▸ **Selected excerpt**
--- START ---

A common tactic to increase performance and decrease bandwidth is to compress
HTTP responses. This is particularly useful for text content such as the CSS,
JavaScript, and HTML that are fundamental to the web. There are several
different methods for configuring compression in Apache, but most have subtle
(or not so subtle) issues. This post continues the series of MultiViews
posts (after the earlier
XHTML and
ErrorDocuments
posts) by outlining the problems encountered in popular compression
configurations and how to avoid them using MultiViews
.
Note: Readers who are not interested in the tradeoffs or potential issues are advised to skip to the end for the working configuration.
Non-MultiViews Methods
In order to motivate the choice of MultiViews
for serving pre-compressed
content, it’s useful to consider the popular alternatives. The first is using
mod_deflate
to
compress response content on the fly. This works well for dynamic content,
but wastes resources for static content, which is needlessly recompressed for
each request.

--- END ---

▸ **Material shown**
--- START ---

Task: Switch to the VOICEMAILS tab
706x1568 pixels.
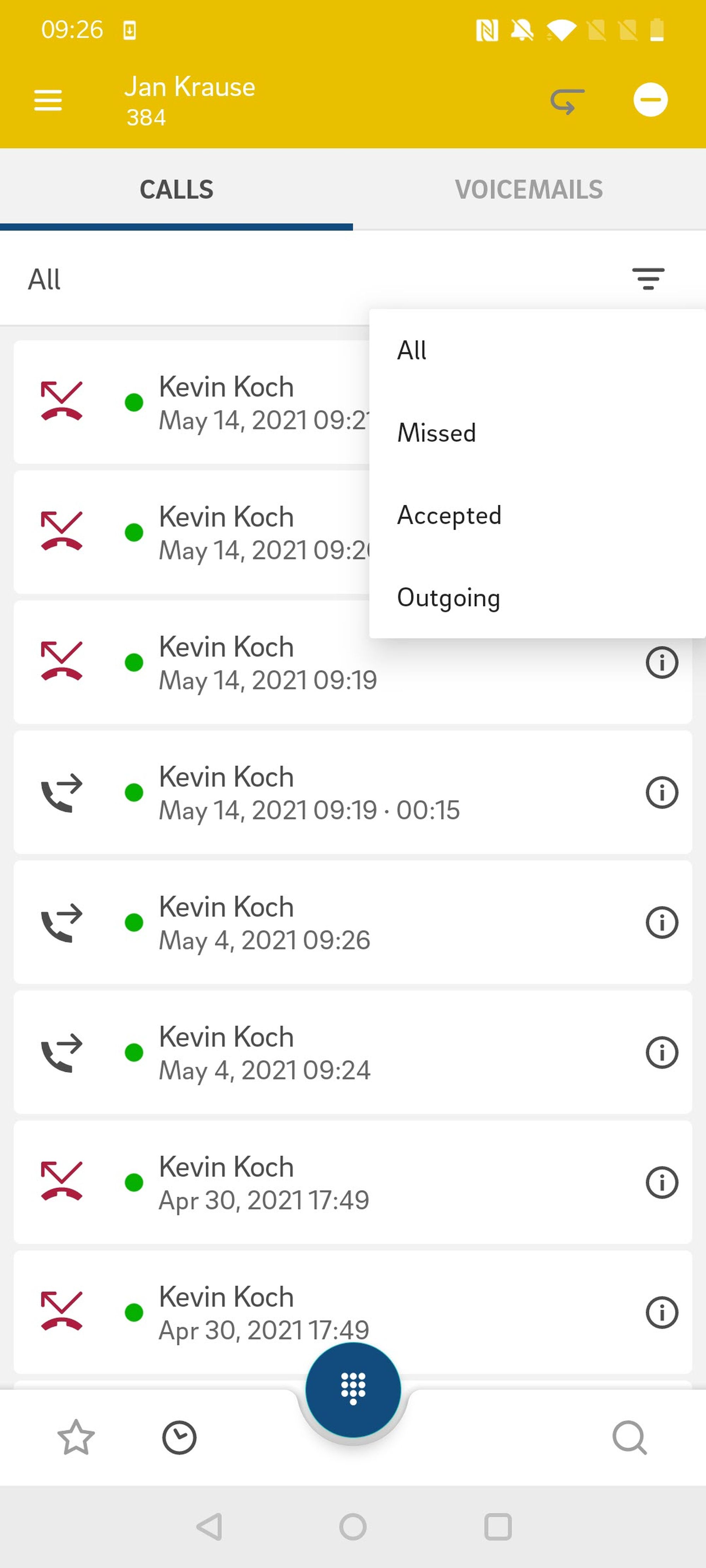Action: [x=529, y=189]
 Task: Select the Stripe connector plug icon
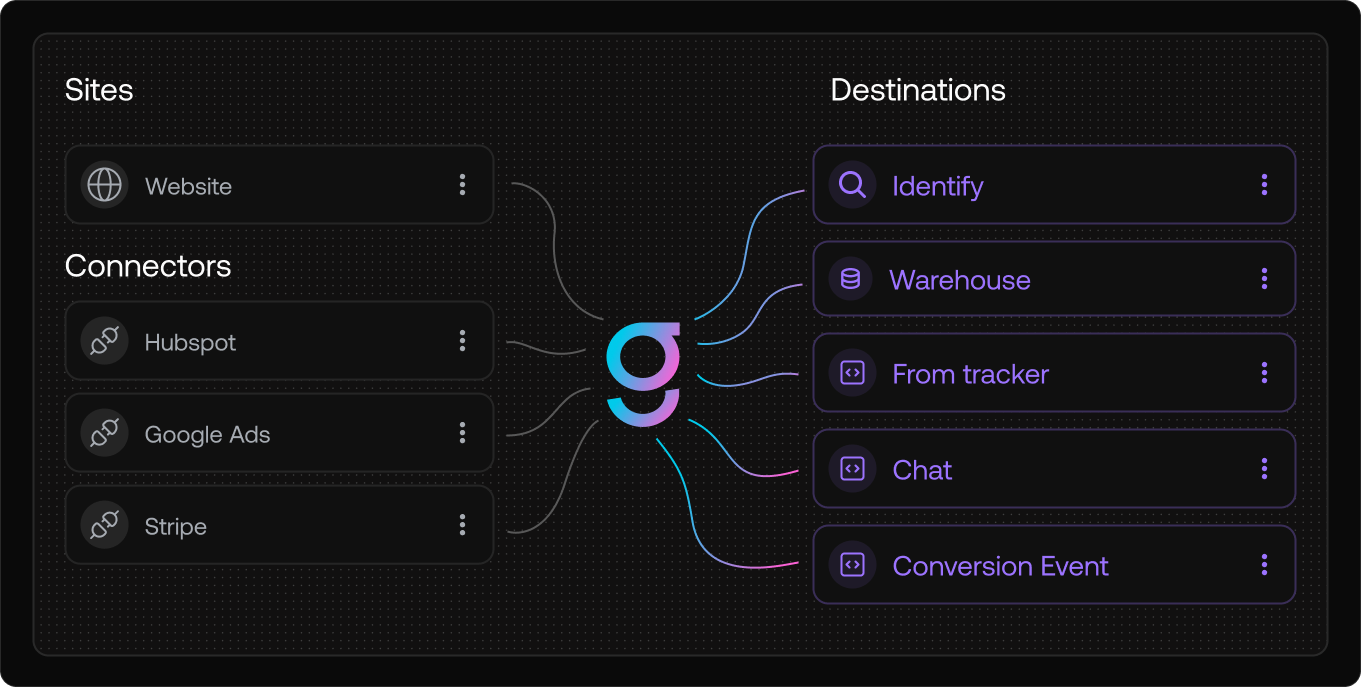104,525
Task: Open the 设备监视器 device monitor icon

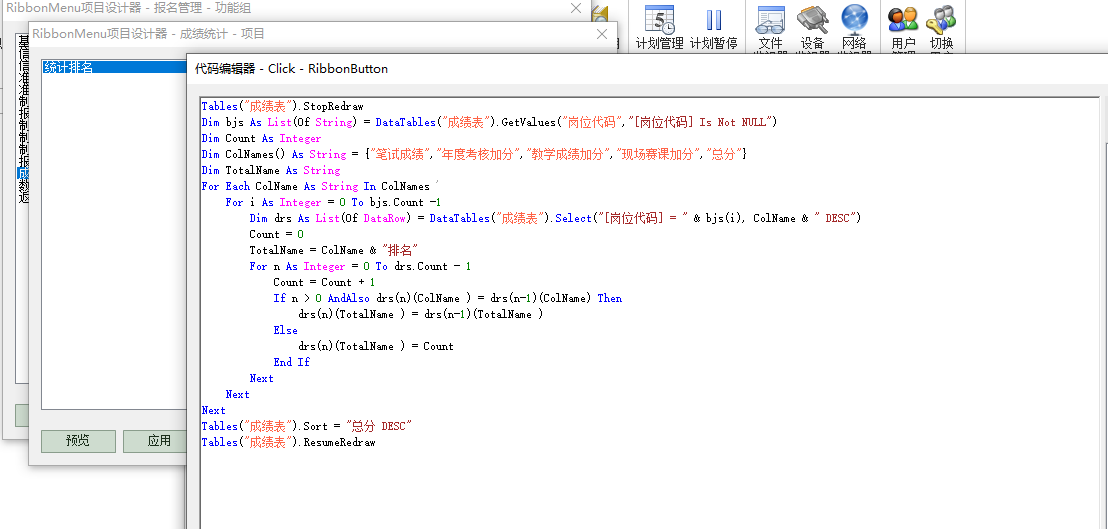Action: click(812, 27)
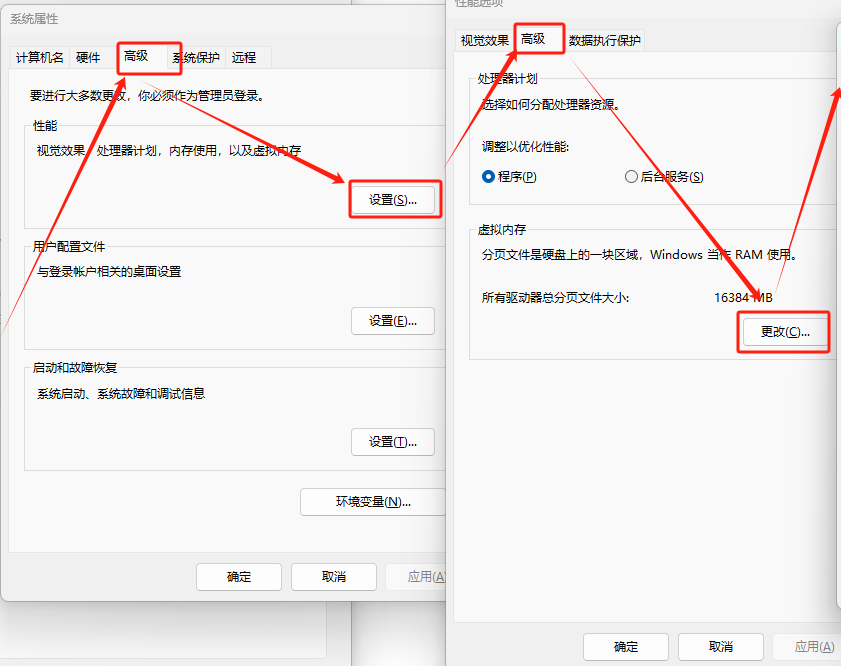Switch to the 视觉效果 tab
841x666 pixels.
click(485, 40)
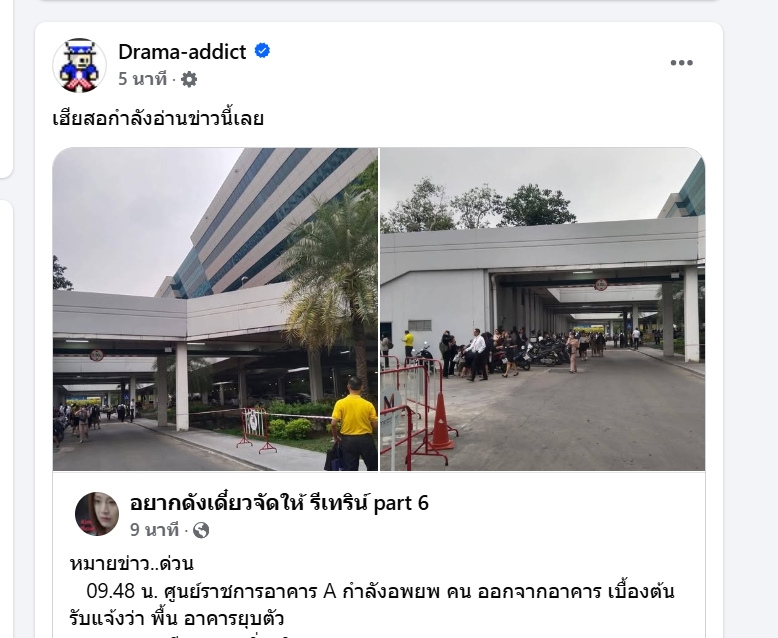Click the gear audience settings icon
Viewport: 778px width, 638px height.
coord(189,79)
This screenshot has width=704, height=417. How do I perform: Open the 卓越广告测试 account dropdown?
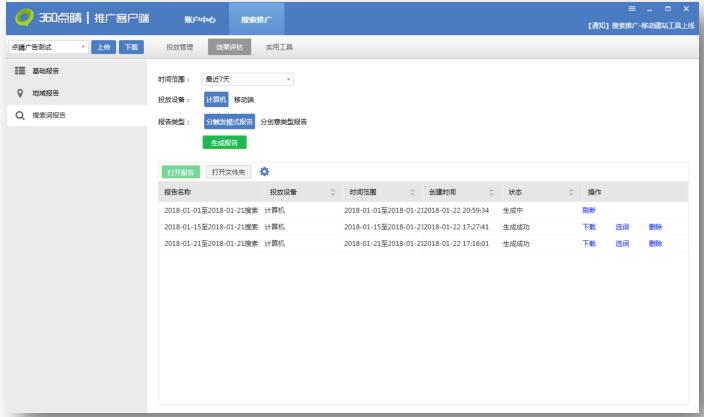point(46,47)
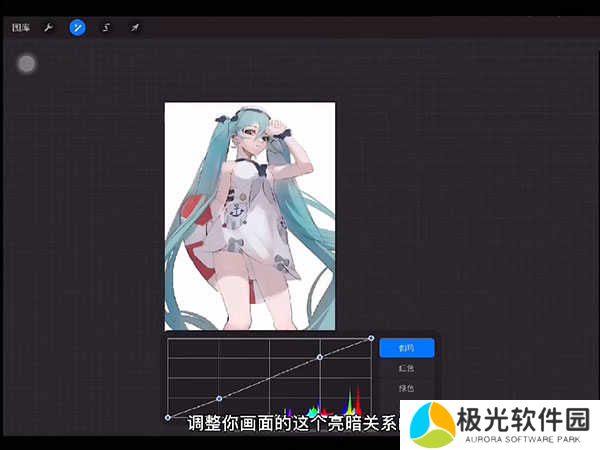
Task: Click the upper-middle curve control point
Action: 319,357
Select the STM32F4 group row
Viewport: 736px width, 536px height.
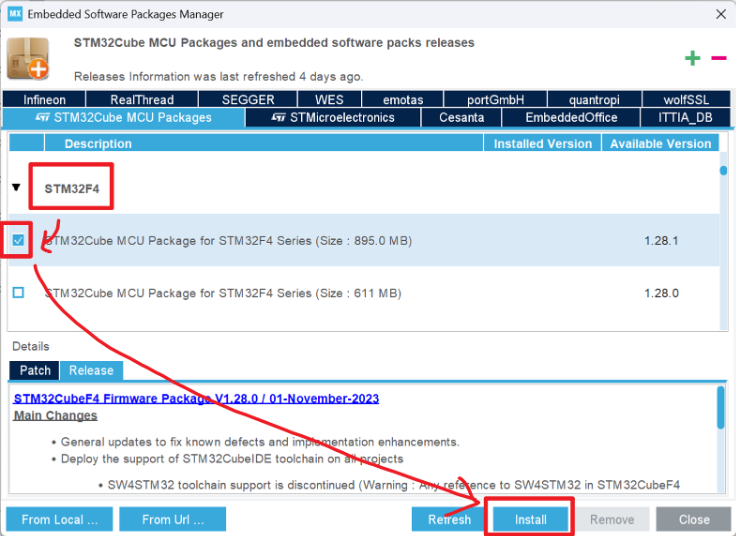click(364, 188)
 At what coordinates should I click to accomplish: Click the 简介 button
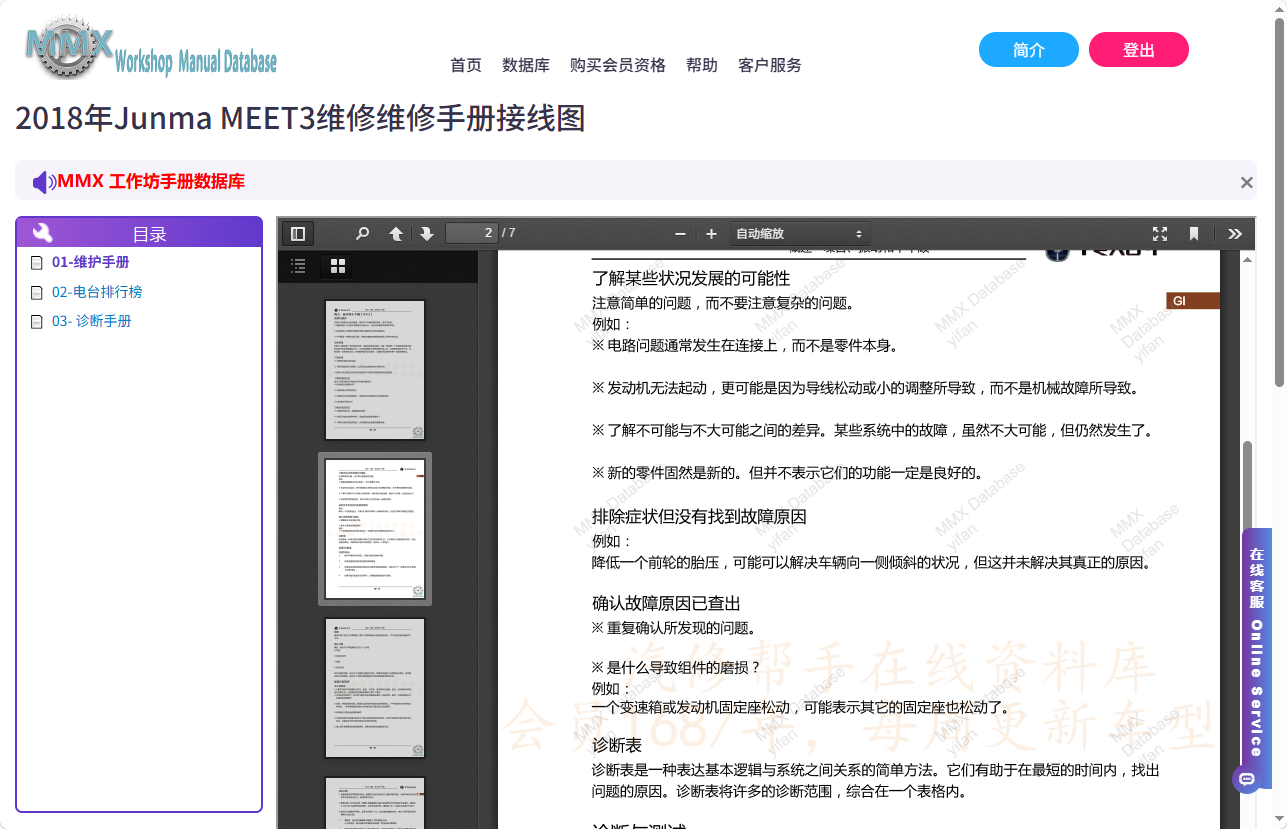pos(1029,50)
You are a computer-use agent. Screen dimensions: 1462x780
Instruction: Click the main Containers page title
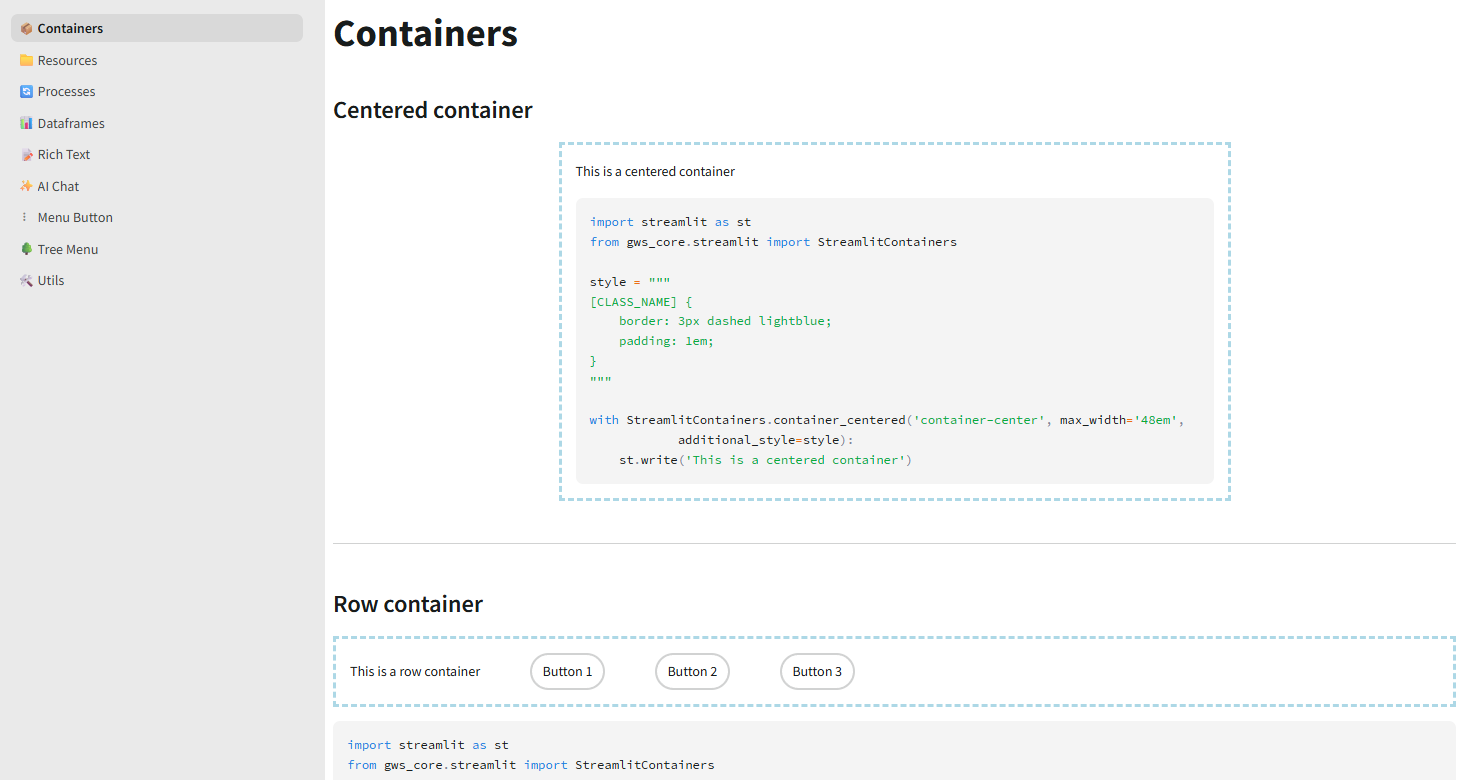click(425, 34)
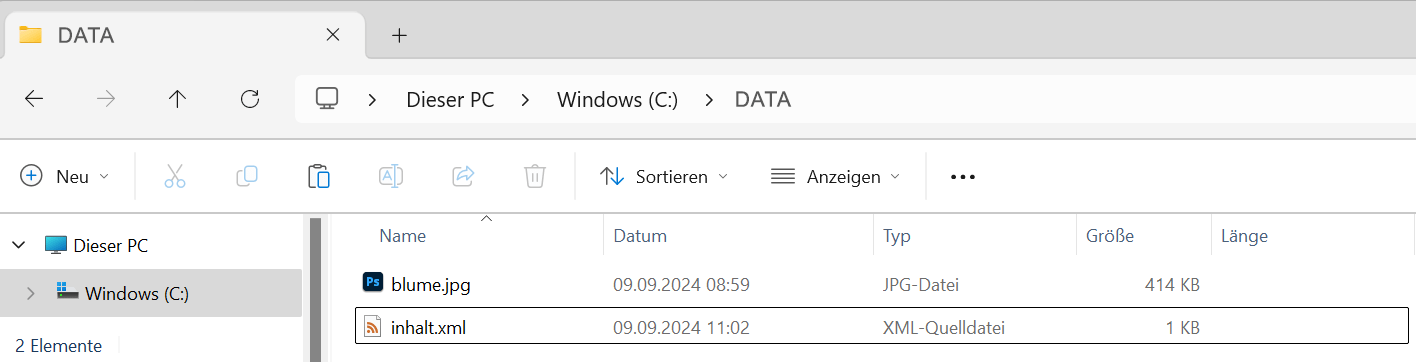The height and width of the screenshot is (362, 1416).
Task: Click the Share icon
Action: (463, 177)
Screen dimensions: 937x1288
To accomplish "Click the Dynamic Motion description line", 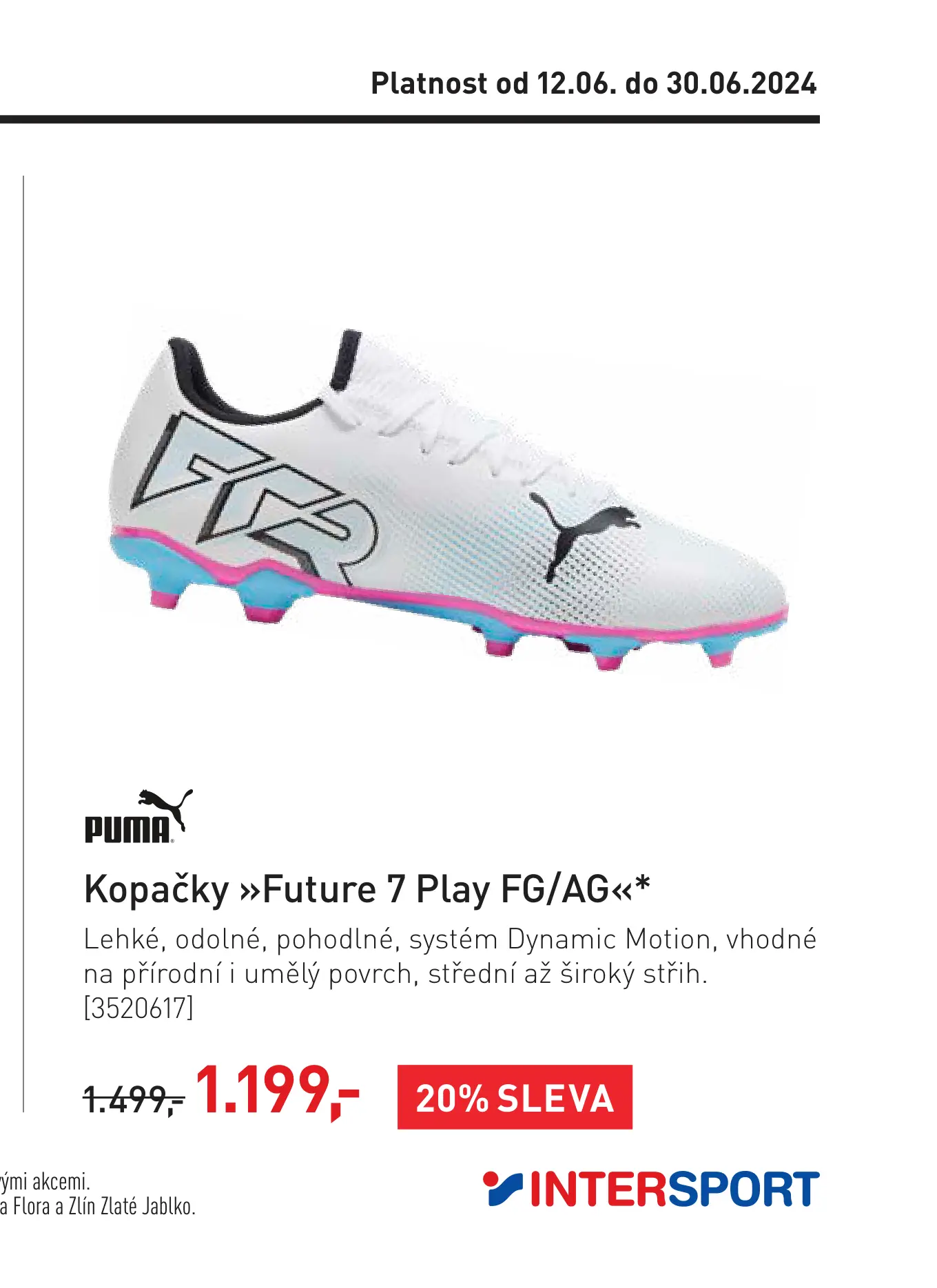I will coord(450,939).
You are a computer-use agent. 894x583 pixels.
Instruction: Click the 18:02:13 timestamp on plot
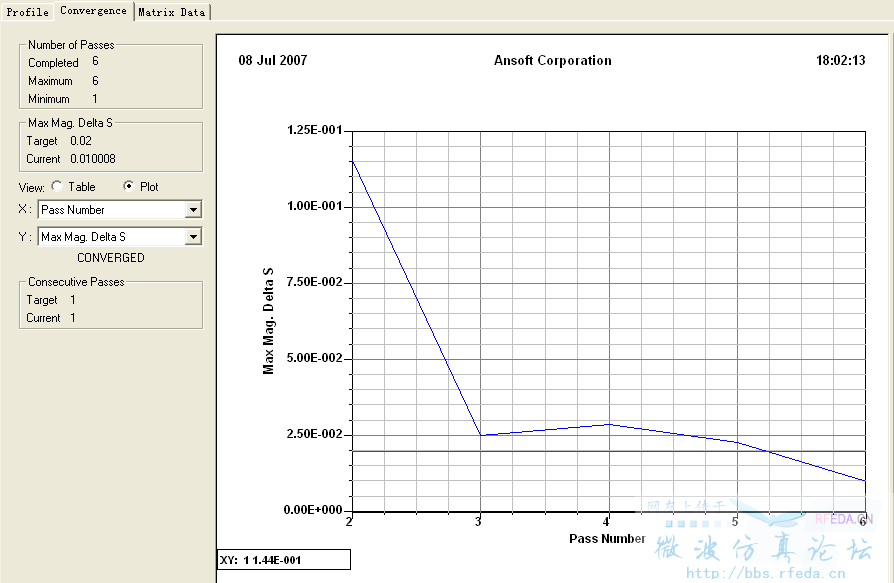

--- END ---

▸ **Exercise task**
For each statement, answer yes or no depending on whether the Apache compression text agrees with it, and quote the words of the text that decide it: (a) compressing HTTP responses is described as especially useful for CSS, JavaScript, and HTML; (b) mod_deflate is described as a good fit for static content; (c) most methods for configuring compression in Apache are said to have issues.

▸ **Task output**
(a) Yes: "This is particularly useful for text content such as the CSS, JavaScript, and HTML that are fundamental to the web."
(b) No: "but wastes resources for static content, which is needlessly recompressed for each request."
(c) Yes: "but most have subtle (or not so subtle) issues."